A report by the UN Secretary General "will simply give an account of facts. He will not assess chances for further negotiations," Titov said. "It is necessary to discuss the issue and make a decision about further steps of the UN Security Council," the diplomat noted. "To our mind, there are certain positive and inspiring signals from the negotiating parties. We can say that the negotiating formula is very useful, and we hope to achieve certain results by December 10. These results will be developed later on. I think the understanding of the fact that the Kosovo settlement should be treated rationally and with great responsibility will strengthen."

Itar-Tass asked Titov about the Russian Foreign Ministry attitude to the idea of certain members of the international community that a world conference on Kosovo should be held. "No one has put forward this idea officially, and I have not heard about serious debates to that effect. We think that the Kosovo settlement issue will remain an item on the agenda of the UN Security Council and the existent negotiating formats, first and foremost, the Contact Group, after December 10," he said.

There should be no deadline in the Kosovo status negotiations, Russian Representative to the United Nations Vitaly Churkin said in comments on camera consultations of the UN Security Council earlier this month. He criticized those, who think that the negotiations have predestined results. "There can be no predestined solution, and this is clear from documents of the Contact Group," Churkin said. The mandate of the Contact Group Troika (Russia, the United States and the European Union) will expire on December 10, 2007, but that does not mean that the future of Kosovo must be determined by that time, Churkin said.

The Troika will submit a report to the UN Secretary General, and he will report to the UN Security Council, he said. "No one should have an impression that December 10 is a special day," he said. In his opinion, the Troika activity has had a good start. Representatives of Russia, the United States and the European Union "have proven their ability to work together and have had several good contacts with the sides," he said. The meetings showed that it is possible to make progress at the negotiations, the diplomat said.

The leaders of Serbia and Kosovo did not reach a compromise concerning the Kosovo status at the October 14 negotiations in Brussels with the mediation of the UN Troika. The Troika (Russia, the United States and the European Union) said that the next round of the negotiations would take place in Vienna on October 22. The Troika also said that no one had expected the achievement of any results at the Brussels meeting.

Serbian Foreign Minister Vuk Jeremic conveyed the proposal of a broad autonomous status of Kosovo within the state of Serbia. The Kosovo delegation spelled out its plan of friendship and cooperation between two independent states and the comprehensive provision of rights of national minorities.

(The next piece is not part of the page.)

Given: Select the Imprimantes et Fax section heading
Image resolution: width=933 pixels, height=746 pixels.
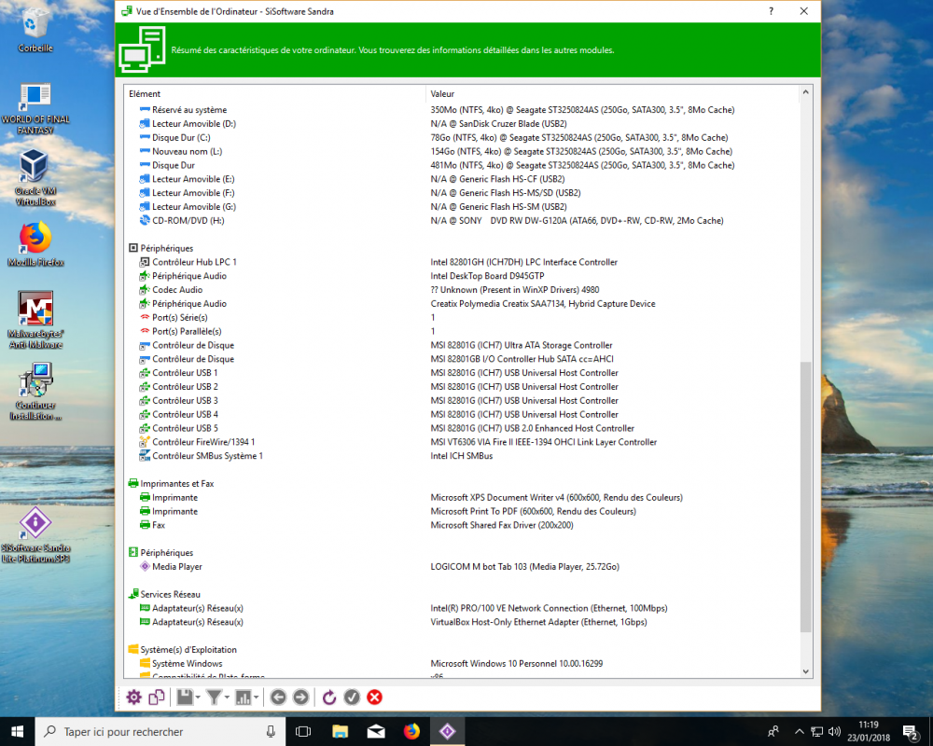Looking at the screenshot, I should (176, 483).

The UN intermediaries pledged to continue their efforts for defining common prospects and eventually finding a solution. The NATO spokesman said earlier that the alliance, whose servicemen are ensuring security in Kosovo, rules out the possible escalation of violence in the region if the status is not defined within the next few months. EU High Representative for Common Foreign and Security Policy Javier Solana said after his address to the negotiating parties that the Brussels round was unlikely to bring results.

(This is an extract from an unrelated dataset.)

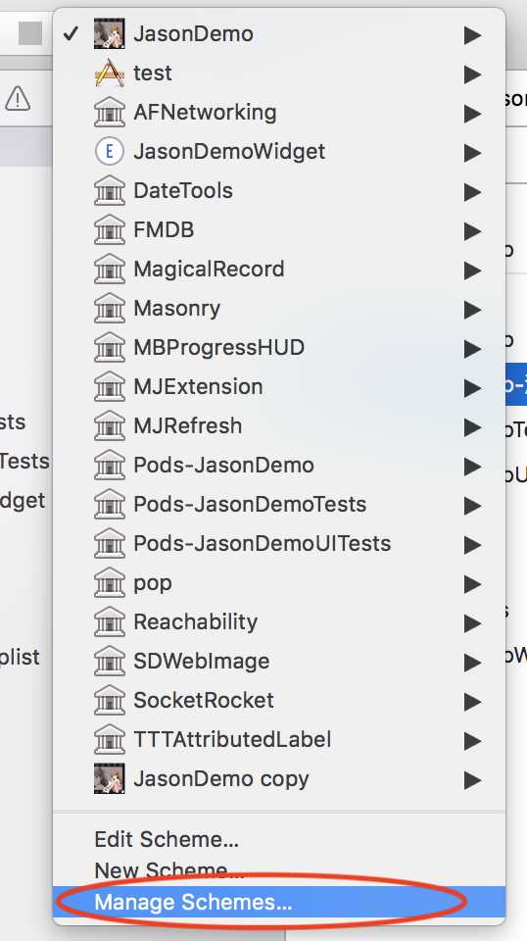This screenshot has height=941, width=527.
Task: Select the SocketRocket scheme
Action: click(x=279, y=700)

This is only the second round of direct negotiations between Serbian and Albanian sides with the mediation of the Troika, he remarked. Solana expressed the EU keen interest in the success of the negotiations and voiced hope for the positive development of the negotiations. It is not a secret that the November 17 elections in Kosovo may exacerbate the situation, but these difficulties can be overcome, eh said.

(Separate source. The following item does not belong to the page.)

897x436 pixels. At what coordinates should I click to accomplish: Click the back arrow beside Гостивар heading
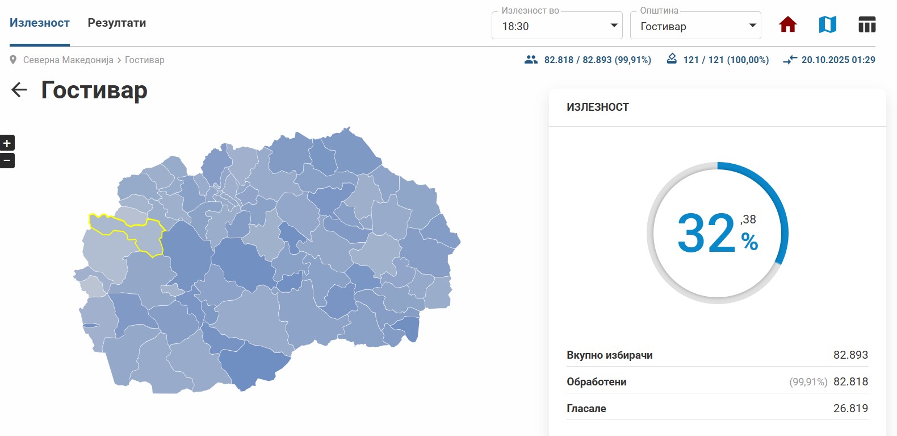pyautogui.click(x=19, y=90)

Kosovo will elect the parliament and municipal authorities on November 17. The Serbian government has recommended Kosovo Serbs to boycott the elections. The EU representative in the UN Contact Group, Wolfgang Ischinger, urged Serbs and Albanians to achieve a compromise. He said the Brussels and Vienna meetings would show whether progress was possible. Ischinger did not expect any results from the Brussels round either, but said that time was a factor, as the Troika mandate would expire on December 10, and the intermediaries would present their report to the UN secretary general. The intermediary called on EU countries to reduce visa formalities for Serbia. In his opinion, that would promote the achievement of a compromise at the negotiations. The European Union will send a strong signal if it says that visa formalities for Serbia will be eventually abolished, he said.

The European Union has signed agreements on simpler visa formalities with Balkan states. These agreements make it easier for officials, students, scientists, journalists and businessmen to get an entry visa. Meanwhile, Belgrade wants the abolition of visa formalities. Italy supports this stand and says that Serbia should enjoy an official status of the EU candidate city and the abolition of visa formalities in exchange for the independence of Kosovo. Brussels is not ready to do that.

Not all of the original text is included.